Since then, the market has returned to quieter trading, even as U.S. companies report fatter profits and investors grow anxious about rising interest rates and trade tensions between the United States and China.
“Now it feels like investors are paralyzed trying to choose between a pretty solid economic picture and great earnings growth, and rising rates and ongoing geopolitical drama day to day,” said Craig Birk, executive vice president of portfolio management at Personal Capital.
The S&P 500 fell 7.16 points, or 0.3%, to 2,712.97 on Friday. The Dow Jones industrial average edged up 1.11 points to 24,715.09. The Nasdaq composite fell 28.13 points, or 0.4%, to 7,354.34.
The Russell 2000 index of smaller-company stocks rose 1.34 points, or 0.1%, to 1,626.63, its third all-time high in a row.
The indexes finished the week in the red, but they are still on track for gains this month, led by the Russell 2000.
After a strong start to the month, markets have been choppy this week as investors turned the page on the first-quarter earnings reporting season and weighed the implications of the ongoing trade tensions between the U.S. and China. The countries, which have threatened tariffs on each other, were holding discussions aimed at averting a trade war between the world’s two biggest economies.
Traders also have been coming to grips with the yield on the 10-year Treasury note moving well past 3%. It hit 3.12% on Wednesday, its highest level in almost seven years.
“The issue of inflation is starting to rear its head again,” said Jeff Kravetz, regional investment strategist for U.S. Bank Private Wealth Management. “That’s got investors a bit nervous.
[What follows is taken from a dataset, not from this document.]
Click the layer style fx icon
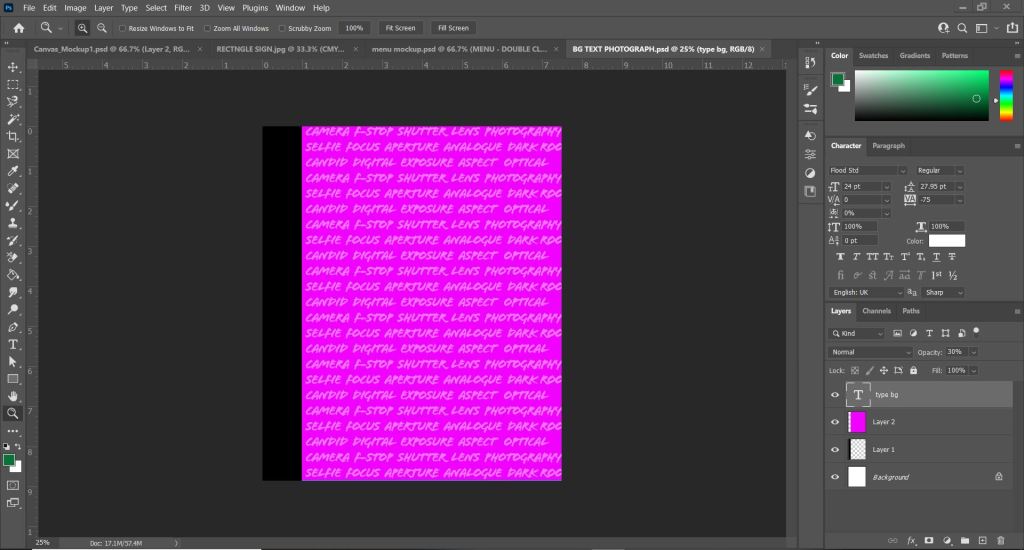Screen dimensions: 1024x550 point(911,540)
And then we have the dollar strengthening and emerging markets weakening.”
Even so, the S&P 500 has remained in a narrow trading range, keeping volatility largely under wraps, at least for now.
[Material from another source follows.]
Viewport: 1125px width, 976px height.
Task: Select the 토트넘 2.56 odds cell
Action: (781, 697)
On Friday, banks and technology companies were among the biggest decliners, offsetting gains by industrial and healthcare stocks. Energy companies declined as crude oil prices fell.
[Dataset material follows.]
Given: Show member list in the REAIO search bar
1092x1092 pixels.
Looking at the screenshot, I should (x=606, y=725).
Bond prices rose, sending yields lower. The yield on the 10-year Treasury fell to 3.06% from 3.12%. The pullback in bond yields, which affect interest rates on mortgages and other consumer loans, weighed on bank stocks. Citigroup shares fell 2.2% to $69.96.
Some companies’ quarterly results or outlooks also put investors in a selling mood Friday.
Campbell Soup plunged 12.4% to $34.37 after the packaged foods company lowered its profit forecast and said that its chief executive, Denise Morrison, was retiring effective immediately. The stock was the biggest decliner in the S&P 500 and had its worst single-day drop since 1999.
Nordstrom tumbled 10.9% to $45.36 after the upscale department store chain said sales at established stores, a key metric for retailers, showed meager gains in the first quarter.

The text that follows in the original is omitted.